BEVERLY — For 35 years, the exotic costumes for Le Grand David and His Own Spectacular Magic Company were as much a part of the performance as levitations and disappearing doves.
Now, the flowing kimonos, bejeweled turbans, gold lamé pants, sequined tops and colorful clown wigs that created such a visual feast for audiences are up for sale.
With the show on hiatus following the death of its founder, Cesareo Palaez, in March, the remaining members of the magic company have decided to sell off about half of the 2,000 costumes in its collection.
The sale is scheduled for tomorrow from 10 a.m. to 2 p.m. at the Cabot Street Cinema Theatre, where the show set a Guinness record as the world’s longest-running stage magic show.
David Bull, the leader of the company who played Le Grand David, said the show could return at some point, but the company is now about one-third the size of its original 70-member cast and no longer needs its entire wardrobe.
Standing among the costumes hanging on racks, packed in storage bins and spread across the floor in a nearby building, Bull said yesterday, “We just don’t need all this.”
Many of the costumes were handmade by cast members, often from fabric that Bull said performers would purchase in their travels to places like Paris and New York City.
The colorful fabrics were embroidered with sequins and embellished with tassels and pearls and intricate designs. Some of the women in the company were accomplished seamstresses, while others learned as they went.
Many of the costumes have an Oriental look, although Bull said there was no intention to replicate a particular cultural or time period.
“We were trying to replicate this fantastic experience where people can be transported,” he said. “It’s more of a fantasy idea.”
The company made new costumes every year to keep up with new cast members or growing children in the cast. A performer could change into as many as 15 costumes in a single show, so there was a need to keep expanding the wardrobe.
Company member Perry McIntosh, who was in the storage area yesterday getting ready for tomorrow’s sale, picked up an oversized, floppy red hat that she used to wear in the show. She said she would wear it onstage for only 15 seconds, while she held a bucket for a clown to pick up pieces of shredded paper.
“There was no opportunity to dazzle that was left undazzled,” she said.
Bull said many of the design ideas came from Palaez, who remembered the costumes he had seen in shows in his native Cuba.
“Cesareo used to say, ‘When you go onstage, it’s not as if you’re waiting at a bus stop,’” Bull said. “These aren’t the kind of clothes you would wear at a bus stop.”
Bull, who said some of the best costumes will sell in the $100 range, acknowledged that he has “conflicting emotions” about the sale.

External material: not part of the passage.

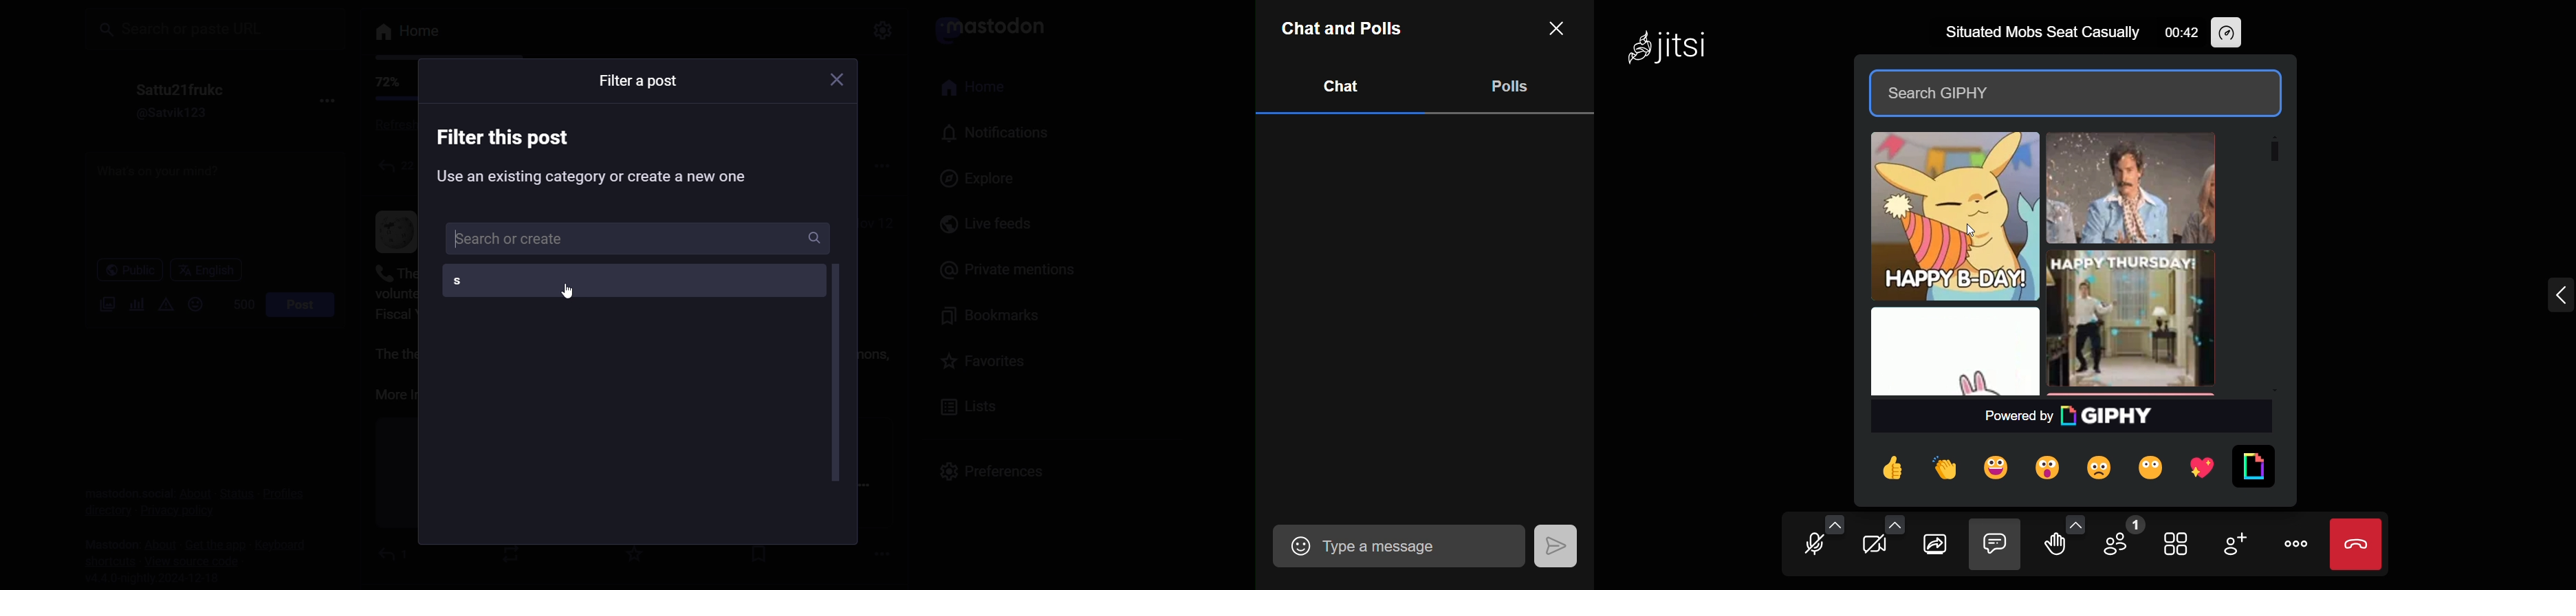  I want to click on poll tab, so click(1511, 85).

“These are the things we grew up with and used in the show for 35 years,” he said. “We worked hard to make them and we took care of them.”
Former company members were notified about the sale and were invited to stop by and take any costumes that were of sentimental value to them. Some of the most notable costumes, including many worn by Palaez, who played Marco the Magi, will never be sold, Bull said.
“Some of them are just so iconic they belong to the company or to a museum or to posterity,” McIntosh said. “They’re not going to be down in a bargain bin.”